The thirteen pairs of amphid neurons of S. stercoralis iL3s enter each amphidial channel at the base, at which point they form tight junctions with each other, as well as with the sheath cell (SNeuroFIG 7A) (Ashton et al., 1995). Shortly thereafter, the process of the putative Sst-AUA neuron terminates (Ashton et al., 1995). Slightly anterior to the region with the tight junctions, the dendrites of the twelve remaining amphid neurons send lateral, fin-like projections that enmesh with each other and form an intricate web (SNeuroFIG 7A&B) (Ashton et al., 1995). It has been postulated that these fin-like projections might improve the sensitivity of the amphid neurons to chemical stimuli by increasing the surface area available for contact with such stimuli (Ashton et al., 1995). Fin-like projections have not been reported in C. elegans (Ward et al., 1975; Ware et al., 1975), hookworms (Ashton et al., 1995), or the plant-parasitic nematode Meloidogyne incognita (Wergin and Endo, 1976). However, similar structures have been reported in the bird-parasitic nematode Heterakis gallinarum (Wright, 1977) and the filarial nematode Dipetalonema viteae (McLaren, 1972), and it remains to be seen how prevalent they are among other species of nematodes. Anterior to the level of the fin-like projections, the processes of the Sst-AFD neurons separate from the others, embed within the sheath cell, and continue further anterior while wrapping around the other amphid neurons (Ashton et al., 1995). The morphology and thermosensory function of the Sst-AFD neurons (Ashton et al., 1995; Bryant et al., 2022; Lopez et al., 2000; Nolan et al., 2004) are discussed in detail below.

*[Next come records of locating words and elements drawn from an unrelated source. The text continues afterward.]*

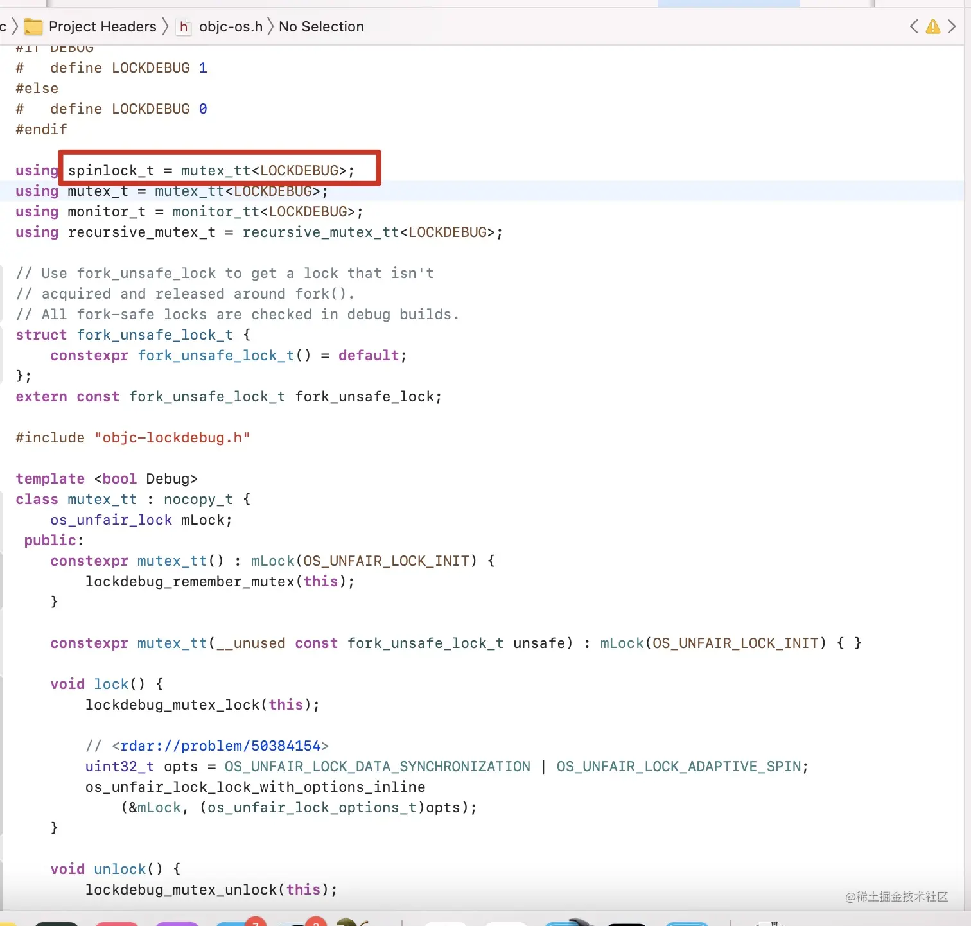Image resolution: width=971 pixels, height=926 pixels.
Task: Click the yellow warning triangle icon
Action: 933,26
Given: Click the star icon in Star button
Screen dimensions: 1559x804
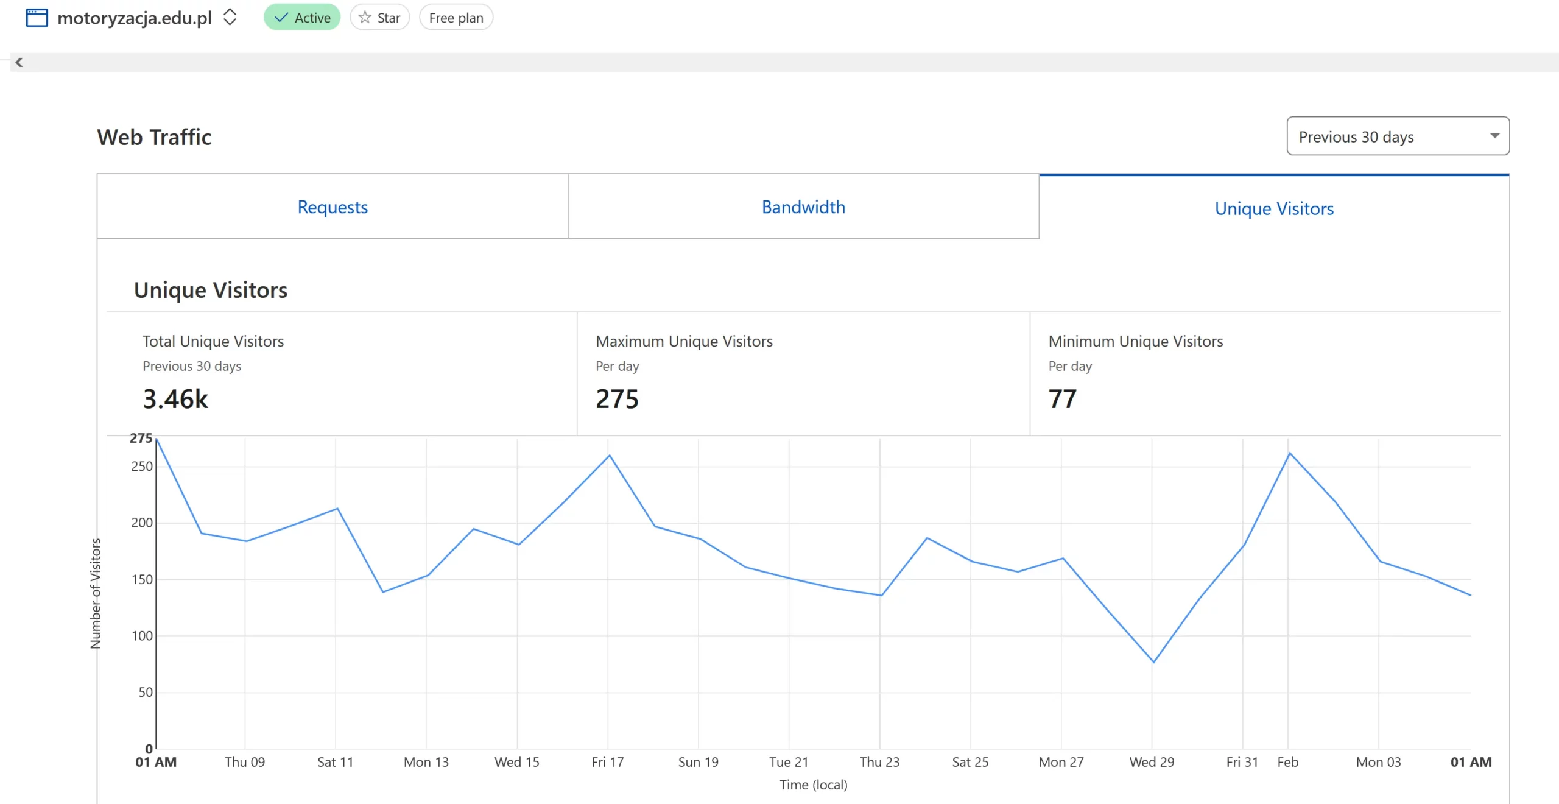Looking at the screenshot, I should tap(365, 18).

The remaining eleven amphid neurons send processes that span almost the entire amphidial channel in S. stercoralis iL3s (SNeuroFIG 7A) (Ashton et al., 1995; Ashton et al., 1999; Ashton and Schad, 1996); each of these neurons sends a single process. In contrast, in C. elegans dauers, six of the 12 pairs of amphid neurons send processes through the amphidial channel toward the opening; of these six pairs of neurons, two pairs (Cel-ADF and Cel-ADL) send two processes each, whereas the other four pairs (Cel-ASE, Cel-ASH, Cel-ASJ, and Cel-ASK) send a single process each (Albert and Riddle, 1983; Dauer Neuroanatomy). Thus, each amphid channel of C. elegans dauers houses eight neuronal processes (DNeuroFIG 3). In S. stercoralis, a single neuron pair, which has been named S. stercoralis ASE based on positional and functional homology to the C. elegans ASE neurons (Ashton et al., 1995; Forbes et al., 2004), sends its process the furthest, ending just ~0.25 µm from the amphidial opening (Ashton et al., 1995). Thus, Sst-ASE is in a prime location to receive and detect signals from the external milieu. Moreover, the dendritic tip of the Sst-ASE neuron is bulbous and enlarged relative to the processes of the other 10 neurons, which have smaller, rounded tips (SNeuroFIG 7A). The cell bodies of many of the amphid neurons of S. stercoralis are found in roughly similar positions to those of their C. elegans homologs (SNeuroFIG 8).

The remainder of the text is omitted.